-- Begin Document section --

Date:  Tue, 23 Nov 1999 04:32:46 -0500
From:  "St. Jerome Publishing" <StJerome at compuserve.com>
Subject:  Semiotics, Translation


Recent Titles from St Jerome Publishing. Manchester. UK

The Semiotics of Subtitling
Zoe de Linde and Neil Kay

Subtitling serves two purposes: to translate the dialogue of foreign
language films for secondary audiences (interlingual) and to transform
the soundtrack of television programmes into written captions for deaf
and hard-of-hearing viewers (intralingual). While both practices have
strong linguistic roots, often being compared to text translation and
editing, this book reveals the complex influences arising from the
audiovisual environment. Far from being simply a matter of linguistic
equivalence, the authors show how the effectiveness of subtitles is
crucially dependent upon the hidden semiotic relations between text
and image; relations which affect the meaning of the visual-linguistic
message and the way in which that message is ultimately received.

Focusing primarily on intralingual subtitling, The Semiotics of
Subtitling adopts a holistic approach, combining linguistic theory
with empirical eye-movement analysis in order to explore the full
depth of the medium and the reading behaviour of viewers.

-- End Document section --
-- Begin Items --

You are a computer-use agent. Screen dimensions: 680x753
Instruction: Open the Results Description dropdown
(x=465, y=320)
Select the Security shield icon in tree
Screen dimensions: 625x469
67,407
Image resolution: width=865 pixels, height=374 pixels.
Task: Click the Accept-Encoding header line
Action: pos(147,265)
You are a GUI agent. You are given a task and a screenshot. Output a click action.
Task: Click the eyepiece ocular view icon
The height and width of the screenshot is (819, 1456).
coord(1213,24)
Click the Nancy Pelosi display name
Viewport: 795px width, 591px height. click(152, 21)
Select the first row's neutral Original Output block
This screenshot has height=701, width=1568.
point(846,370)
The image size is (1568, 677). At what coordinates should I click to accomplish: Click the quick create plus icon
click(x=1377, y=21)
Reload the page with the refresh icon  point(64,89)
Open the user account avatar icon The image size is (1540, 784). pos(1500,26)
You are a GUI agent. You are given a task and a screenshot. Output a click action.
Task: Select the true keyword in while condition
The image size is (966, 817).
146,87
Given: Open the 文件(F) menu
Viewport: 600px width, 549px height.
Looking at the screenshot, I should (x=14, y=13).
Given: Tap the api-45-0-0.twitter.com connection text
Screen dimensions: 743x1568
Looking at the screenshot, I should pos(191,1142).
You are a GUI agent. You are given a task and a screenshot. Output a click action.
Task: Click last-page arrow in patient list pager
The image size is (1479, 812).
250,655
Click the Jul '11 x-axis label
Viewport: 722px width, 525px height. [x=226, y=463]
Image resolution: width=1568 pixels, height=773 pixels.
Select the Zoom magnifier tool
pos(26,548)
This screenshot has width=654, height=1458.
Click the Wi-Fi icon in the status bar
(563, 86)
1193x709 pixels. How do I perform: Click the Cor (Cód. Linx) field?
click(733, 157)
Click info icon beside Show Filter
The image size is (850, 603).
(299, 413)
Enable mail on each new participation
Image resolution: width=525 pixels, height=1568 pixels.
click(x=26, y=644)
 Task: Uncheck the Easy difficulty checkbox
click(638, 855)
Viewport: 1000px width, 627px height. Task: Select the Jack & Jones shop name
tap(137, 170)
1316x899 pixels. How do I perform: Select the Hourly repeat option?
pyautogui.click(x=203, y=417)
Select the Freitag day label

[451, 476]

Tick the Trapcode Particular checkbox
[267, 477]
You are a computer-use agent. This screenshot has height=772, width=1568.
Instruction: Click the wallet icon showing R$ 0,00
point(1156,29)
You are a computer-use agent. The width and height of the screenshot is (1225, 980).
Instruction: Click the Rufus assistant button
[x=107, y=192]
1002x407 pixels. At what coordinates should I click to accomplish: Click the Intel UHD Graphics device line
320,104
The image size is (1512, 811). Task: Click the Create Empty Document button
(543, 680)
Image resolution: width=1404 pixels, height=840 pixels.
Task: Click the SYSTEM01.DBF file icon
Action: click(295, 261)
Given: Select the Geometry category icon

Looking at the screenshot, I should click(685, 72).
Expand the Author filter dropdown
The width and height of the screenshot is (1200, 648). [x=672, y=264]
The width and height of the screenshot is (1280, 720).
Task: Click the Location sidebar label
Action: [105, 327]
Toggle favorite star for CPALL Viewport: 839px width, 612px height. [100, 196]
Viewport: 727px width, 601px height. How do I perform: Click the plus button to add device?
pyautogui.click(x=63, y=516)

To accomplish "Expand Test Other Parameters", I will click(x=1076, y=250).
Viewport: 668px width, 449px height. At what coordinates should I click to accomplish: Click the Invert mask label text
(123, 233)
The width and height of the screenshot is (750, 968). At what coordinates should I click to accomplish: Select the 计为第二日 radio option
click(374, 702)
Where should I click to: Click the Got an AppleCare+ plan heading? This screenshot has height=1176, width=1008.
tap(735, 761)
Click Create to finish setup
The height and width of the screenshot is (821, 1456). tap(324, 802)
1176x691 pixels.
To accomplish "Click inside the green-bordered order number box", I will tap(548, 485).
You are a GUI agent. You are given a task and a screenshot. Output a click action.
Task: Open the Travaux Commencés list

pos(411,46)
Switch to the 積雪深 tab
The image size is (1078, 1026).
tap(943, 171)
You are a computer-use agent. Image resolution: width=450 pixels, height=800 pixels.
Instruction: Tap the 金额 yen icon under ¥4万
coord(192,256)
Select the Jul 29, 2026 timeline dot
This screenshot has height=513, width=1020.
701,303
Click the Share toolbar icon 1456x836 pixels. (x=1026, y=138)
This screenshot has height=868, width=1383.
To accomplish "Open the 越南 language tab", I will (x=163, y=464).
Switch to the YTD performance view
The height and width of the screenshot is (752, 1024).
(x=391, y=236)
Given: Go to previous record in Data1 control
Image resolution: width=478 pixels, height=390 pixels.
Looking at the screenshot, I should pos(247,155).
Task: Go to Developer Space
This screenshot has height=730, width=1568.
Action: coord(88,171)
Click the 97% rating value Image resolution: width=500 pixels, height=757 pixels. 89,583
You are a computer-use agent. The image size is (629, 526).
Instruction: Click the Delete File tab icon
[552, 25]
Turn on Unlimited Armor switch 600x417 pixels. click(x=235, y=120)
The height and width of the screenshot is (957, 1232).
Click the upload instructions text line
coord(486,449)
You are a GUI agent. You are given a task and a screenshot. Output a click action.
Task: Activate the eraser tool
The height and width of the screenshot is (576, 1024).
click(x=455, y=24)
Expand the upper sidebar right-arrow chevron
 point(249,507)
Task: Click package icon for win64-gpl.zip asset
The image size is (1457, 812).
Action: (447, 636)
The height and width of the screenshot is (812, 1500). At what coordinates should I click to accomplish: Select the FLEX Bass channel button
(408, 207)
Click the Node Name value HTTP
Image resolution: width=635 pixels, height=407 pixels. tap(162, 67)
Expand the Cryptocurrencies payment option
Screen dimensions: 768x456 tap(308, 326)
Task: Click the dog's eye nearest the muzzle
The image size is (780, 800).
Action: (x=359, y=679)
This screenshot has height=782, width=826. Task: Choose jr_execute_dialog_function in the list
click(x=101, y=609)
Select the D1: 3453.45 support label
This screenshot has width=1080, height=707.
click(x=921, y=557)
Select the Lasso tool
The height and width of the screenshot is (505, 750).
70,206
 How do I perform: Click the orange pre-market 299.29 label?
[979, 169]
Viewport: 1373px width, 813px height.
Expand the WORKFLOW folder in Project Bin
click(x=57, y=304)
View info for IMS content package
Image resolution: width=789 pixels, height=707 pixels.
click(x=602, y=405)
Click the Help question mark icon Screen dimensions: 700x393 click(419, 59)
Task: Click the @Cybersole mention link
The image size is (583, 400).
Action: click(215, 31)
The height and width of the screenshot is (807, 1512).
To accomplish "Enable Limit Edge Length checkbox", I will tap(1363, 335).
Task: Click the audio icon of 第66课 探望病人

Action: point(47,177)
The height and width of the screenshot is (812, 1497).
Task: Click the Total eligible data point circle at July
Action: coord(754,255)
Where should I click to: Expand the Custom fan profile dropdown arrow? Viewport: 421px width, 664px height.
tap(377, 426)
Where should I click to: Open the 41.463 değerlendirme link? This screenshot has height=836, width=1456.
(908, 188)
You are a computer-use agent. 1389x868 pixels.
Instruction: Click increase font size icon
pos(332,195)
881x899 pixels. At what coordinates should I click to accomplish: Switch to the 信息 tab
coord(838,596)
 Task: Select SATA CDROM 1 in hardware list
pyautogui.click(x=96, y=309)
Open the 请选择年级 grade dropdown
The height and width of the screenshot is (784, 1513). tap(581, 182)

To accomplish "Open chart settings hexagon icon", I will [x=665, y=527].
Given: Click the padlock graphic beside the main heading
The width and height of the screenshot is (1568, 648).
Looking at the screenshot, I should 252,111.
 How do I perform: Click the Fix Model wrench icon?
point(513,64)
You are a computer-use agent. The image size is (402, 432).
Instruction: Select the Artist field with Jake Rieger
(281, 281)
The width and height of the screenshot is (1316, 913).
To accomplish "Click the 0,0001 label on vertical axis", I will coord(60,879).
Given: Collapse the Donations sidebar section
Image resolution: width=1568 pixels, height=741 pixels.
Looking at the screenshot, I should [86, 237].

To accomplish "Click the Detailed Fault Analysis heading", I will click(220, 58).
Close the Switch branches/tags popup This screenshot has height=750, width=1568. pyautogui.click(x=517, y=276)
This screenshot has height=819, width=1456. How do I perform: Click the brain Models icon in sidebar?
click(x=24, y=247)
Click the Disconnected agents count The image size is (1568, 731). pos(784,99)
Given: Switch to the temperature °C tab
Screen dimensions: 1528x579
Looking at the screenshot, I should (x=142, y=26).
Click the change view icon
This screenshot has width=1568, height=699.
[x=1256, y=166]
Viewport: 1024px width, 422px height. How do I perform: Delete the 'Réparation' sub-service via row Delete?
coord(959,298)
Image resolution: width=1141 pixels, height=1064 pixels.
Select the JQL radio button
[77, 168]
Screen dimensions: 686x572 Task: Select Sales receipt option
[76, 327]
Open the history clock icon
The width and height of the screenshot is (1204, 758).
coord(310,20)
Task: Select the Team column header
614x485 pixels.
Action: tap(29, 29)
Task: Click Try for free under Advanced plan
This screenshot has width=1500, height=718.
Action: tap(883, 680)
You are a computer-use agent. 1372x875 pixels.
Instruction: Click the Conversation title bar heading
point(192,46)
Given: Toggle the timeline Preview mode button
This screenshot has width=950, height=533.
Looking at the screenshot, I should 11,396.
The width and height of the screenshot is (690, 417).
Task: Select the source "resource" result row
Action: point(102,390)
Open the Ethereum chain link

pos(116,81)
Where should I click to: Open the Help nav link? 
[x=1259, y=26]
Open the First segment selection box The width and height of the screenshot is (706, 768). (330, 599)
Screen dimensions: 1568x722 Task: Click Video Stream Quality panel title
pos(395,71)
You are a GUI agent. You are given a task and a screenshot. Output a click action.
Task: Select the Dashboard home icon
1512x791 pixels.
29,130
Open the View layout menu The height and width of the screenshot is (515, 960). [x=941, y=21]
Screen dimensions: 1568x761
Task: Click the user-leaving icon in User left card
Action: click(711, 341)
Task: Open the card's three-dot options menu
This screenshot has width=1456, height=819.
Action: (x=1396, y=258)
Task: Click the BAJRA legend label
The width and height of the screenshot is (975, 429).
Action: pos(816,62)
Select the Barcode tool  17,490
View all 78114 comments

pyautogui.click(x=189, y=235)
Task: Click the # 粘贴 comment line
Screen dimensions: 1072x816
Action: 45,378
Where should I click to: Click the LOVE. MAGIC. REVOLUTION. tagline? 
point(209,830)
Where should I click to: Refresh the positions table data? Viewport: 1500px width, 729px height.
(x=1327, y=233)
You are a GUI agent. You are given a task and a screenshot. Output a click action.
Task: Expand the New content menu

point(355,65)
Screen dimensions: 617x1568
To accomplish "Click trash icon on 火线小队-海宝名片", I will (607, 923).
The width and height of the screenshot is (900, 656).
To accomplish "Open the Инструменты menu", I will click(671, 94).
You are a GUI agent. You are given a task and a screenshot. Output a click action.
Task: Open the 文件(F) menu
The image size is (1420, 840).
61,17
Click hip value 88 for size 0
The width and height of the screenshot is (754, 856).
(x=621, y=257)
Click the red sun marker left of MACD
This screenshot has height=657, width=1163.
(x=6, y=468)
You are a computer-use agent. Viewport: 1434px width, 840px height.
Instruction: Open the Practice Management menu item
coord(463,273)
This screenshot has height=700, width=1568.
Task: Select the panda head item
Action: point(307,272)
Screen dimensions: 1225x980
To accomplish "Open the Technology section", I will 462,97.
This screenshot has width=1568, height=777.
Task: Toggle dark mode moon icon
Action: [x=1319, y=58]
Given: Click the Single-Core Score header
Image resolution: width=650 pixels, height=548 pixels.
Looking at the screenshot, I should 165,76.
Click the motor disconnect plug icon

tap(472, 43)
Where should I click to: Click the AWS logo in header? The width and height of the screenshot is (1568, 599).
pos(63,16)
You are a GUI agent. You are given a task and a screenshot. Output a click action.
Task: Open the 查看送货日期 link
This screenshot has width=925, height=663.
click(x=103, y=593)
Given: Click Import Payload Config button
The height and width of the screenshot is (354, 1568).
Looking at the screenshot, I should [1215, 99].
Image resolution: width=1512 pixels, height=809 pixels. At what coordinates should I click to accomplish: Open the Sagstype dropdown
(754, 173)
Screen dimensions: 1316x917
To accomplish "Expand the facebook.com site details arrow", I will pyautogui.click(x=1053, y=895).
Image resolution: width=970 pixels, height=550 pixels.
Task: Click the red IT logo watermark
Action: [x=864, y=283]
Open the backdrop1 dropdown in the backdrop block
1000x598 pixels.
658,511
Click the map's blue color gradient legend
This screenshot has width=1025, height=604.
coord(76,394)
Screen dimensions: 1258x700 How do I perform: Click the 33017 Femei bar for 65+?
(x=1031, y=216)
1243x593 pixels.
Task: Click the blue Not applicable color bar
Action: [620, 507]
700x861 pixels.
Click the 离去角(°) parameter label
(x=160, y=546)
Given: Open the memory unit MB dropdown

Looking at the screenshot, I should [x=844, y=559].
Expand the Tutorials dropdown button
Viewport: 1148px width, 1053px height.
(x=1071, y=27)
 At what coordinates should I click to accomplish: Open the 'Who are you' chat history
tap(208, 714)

-- End Items --

What the task requires: Pick up the book announcement on subtitling after its last sentence and continue it. These records come from a different source than the text.

Exercise result:
ISBN 1-900650-18-5
c. 240 pp. January 1999. Pb. £24.50/$41 inc. postage and packing



The Practices of Literary Translation
Edited by Jean Boase-Beier and Michael Holman

The essays in this volume address one of the central issues in
literary translation, namely the relationship between the creative
freedom enjoyed by the translator and the multiplicity of constraints
to which translation as process and product is necessarily
subject. The contributors draw on a wide variety of genres, cultures
and languages, maintaining a balance between the theory and the
practice of literary translation. What emerges most clearly from these
discussions is that the translator's task is subject to constraint and
at the same time supremely creative. It is constrained not only by the
original text but also by the different ways in which source and
target languages encode reality, by target-culture ideological
expectations and the functional non-equivalence of apparently
identical poetic patterns. On the other hand, the translator
creatively exploits the altered cultural, linguistic and literary
context, thus realizing the different potential of the target language
in an act of literary re-creation.

This volume will be of interest to teachers, students and scholars of
literary translation, as well as to practising translators who wish to
inform themselves about issues of current concern.

ISBN 1-900650-19-3
c. 160 pp. March 1999. Pb. £22/$37 inc. postage and packing
Related Title: Translation and Literary Criticism


Dialogue Interpreting
Special Issue of The Translator (Volume 5/2, 1999)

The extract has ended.